§ **Exercise requirements**
Can you edit the lines from the line with "467x477 pixels." up to and including the line with "Action: coord(47,290)" so that "Select" becomes "Pick", with everything else unchanged? Give only those lines, and leave the picture out.

§ **Information supplied**
<<<<

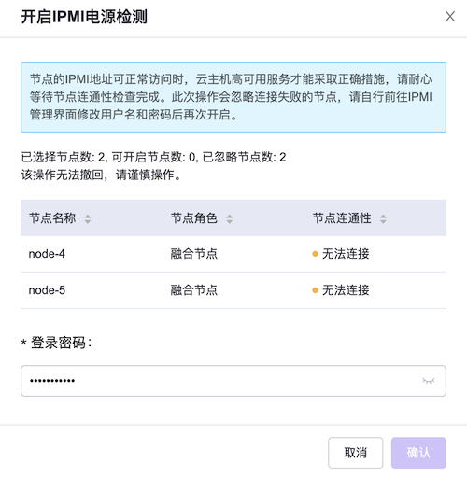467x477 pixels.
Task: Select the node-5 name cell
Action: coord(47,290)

>>>>
<<<<

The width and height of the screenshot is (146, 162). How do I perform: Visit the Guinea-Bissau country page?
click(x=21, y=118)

>>>>

§ **Output below**
467x477 pixels.
Task: Pick the node-5 name cell
Action: coord(47,290)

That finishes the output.